The Crown (2023) – recenzja i opinia o 1. części 6. sezonu [Netflix]. Duch Diany

The Crown (2023) – recenzja i opinia o 1. części 6. sezonu [Netflix]. Duch Diany

Iza Łęcka | 18.11.2023, 00:59

Noc 31 sierpnia 1997 roku była jednym z momentów, kiedy wielu ludzi śledzących wydarzenia na dworze w pałacu wstrzymało oddech. Oto Diana, księżna Walii i pierwsza żona księcia Karola, uciekając przed reporterami w Paryżu, uległa tragicznemu wypadkowi. Choć po przewiezieniu jej do szpitala lekarze przez kilka godzin walczyli o jej życie, królowa ludzkich serc zmarła. Peter Morgan, tworząc jedne z ostatnich odcinków „The Crown” nieudolnie próbuje odpowiedzieć na pytanie, co tak naprawdę się wydarzyło i przede wszystkim wskazać wszelkie okoliczności zdarzenia. Zapraszam do recenzji pierwszej części ostatniego sezonu serialu Netflixa.
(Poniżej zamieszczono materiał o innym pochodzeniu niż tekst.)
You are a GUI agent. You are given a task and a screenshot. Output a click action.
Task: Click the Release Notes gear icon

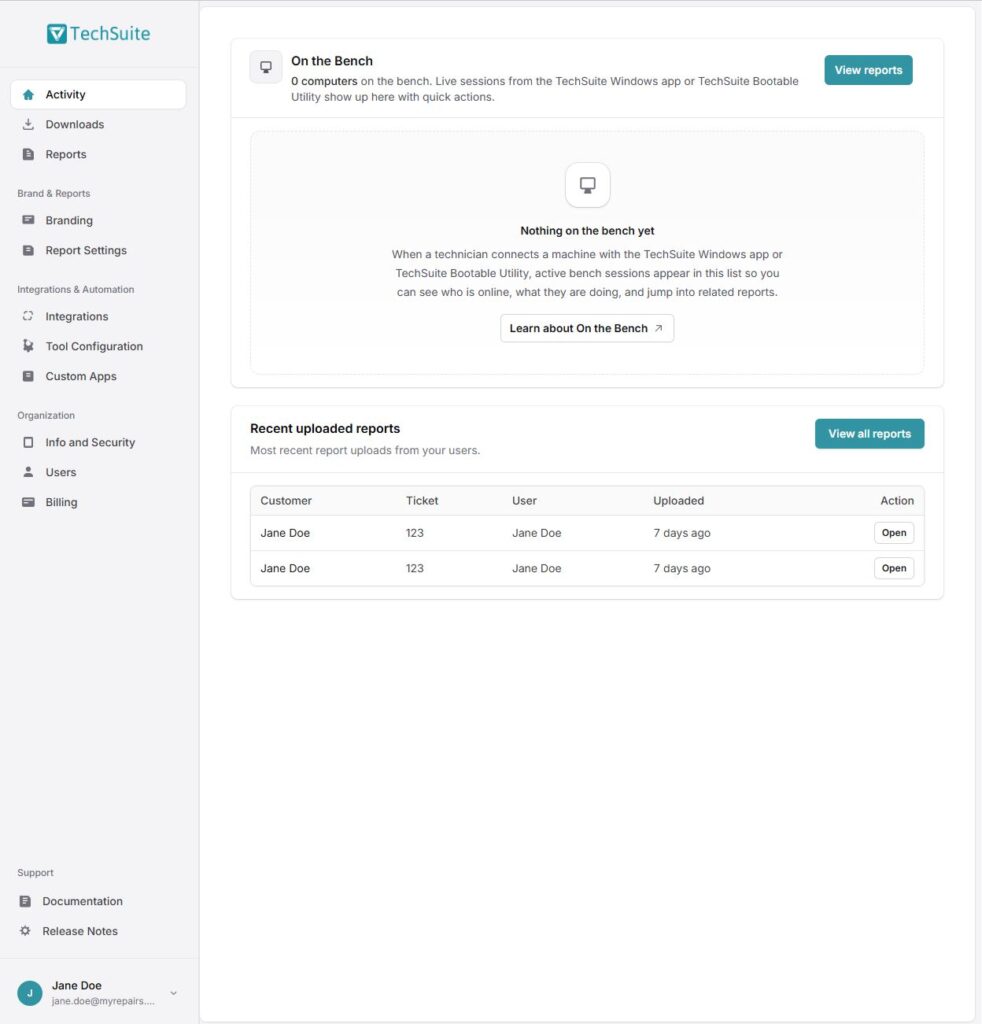coord(25,931)
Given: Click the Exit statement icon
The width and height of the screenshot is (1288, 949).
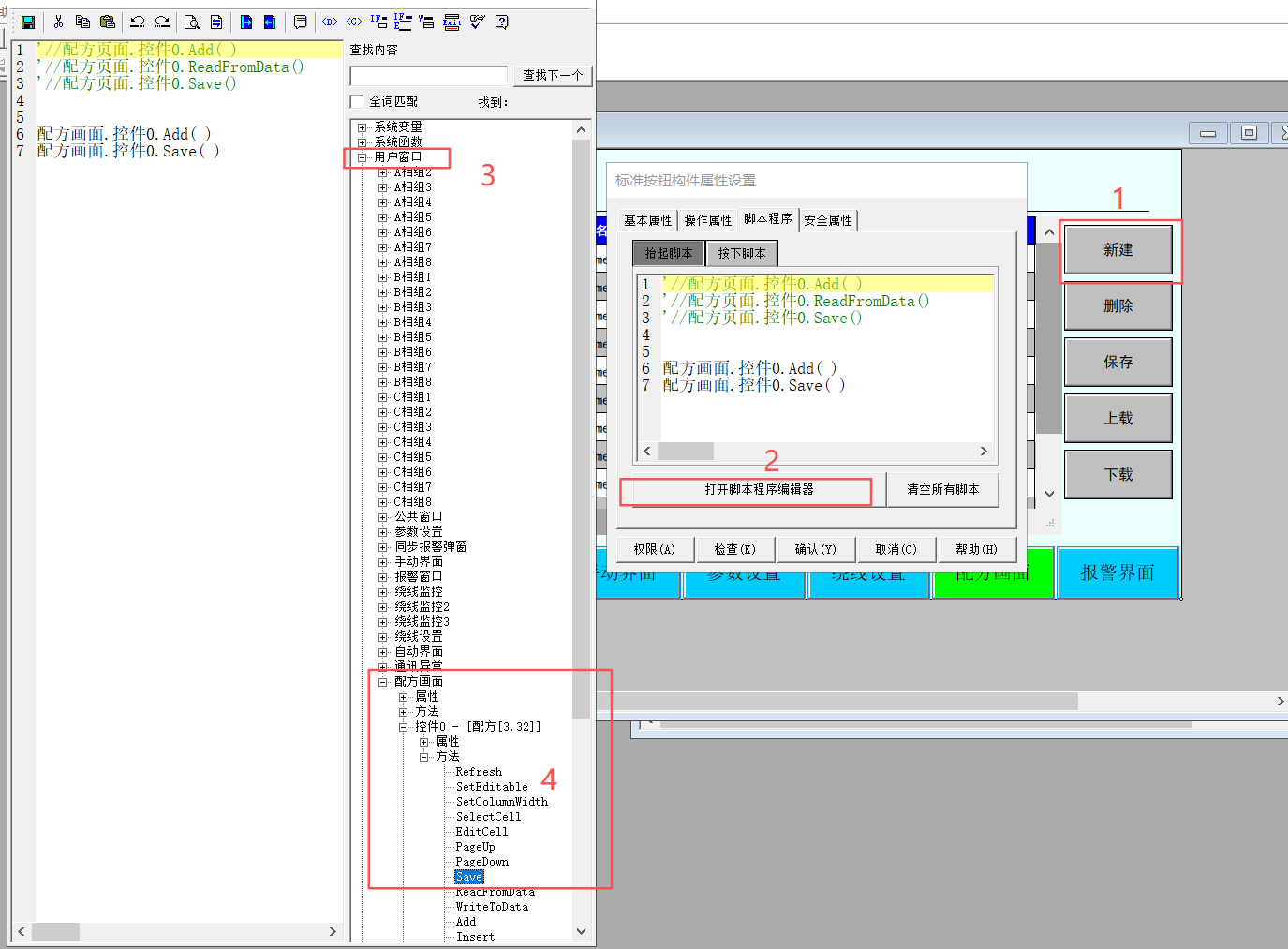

Finałowy sezon jednej z najbardziej docenianych produkcji Netflixa rozpoczyna się w kulminacyjnym momencie, do którego powoli prowadzą nas wydarzenia sprzed ośmiu tygodni. Od rozwodu Diany i Karola minęło już kilkanaście miesięcy, następca tronu prowadzi intensywną kampanię na rzecz akceptacji Camilli Parker Bowles, nie tylko przez poddanych, ale przede wszystkim w oczach królowej, a księżna Walii układa sobie życie na nowo. Nie jest to łatwe, bowiem na każdym kroku czyhają wścibscy reporterzy, którzy zwęszyli łatwy zysk i szybko odkryli, że każde ujęcie Diany może być na wagę złota (i wpłynie na ogromną popularność autora). Pewnego rodzaju wybawieniem okazuje się zaproszenie jej znajomego – Mohameda Al-Fayeda – na jacht, gdzie będzie mogła spędzić czas z synami. Tam jednak po raz kolejny spotyka Dodiego, syna potentata, z którym nawiązuje bliższą relację, jaka za sprawą kultowych już zdjęć nie schodzi z pierwszych stron gazet.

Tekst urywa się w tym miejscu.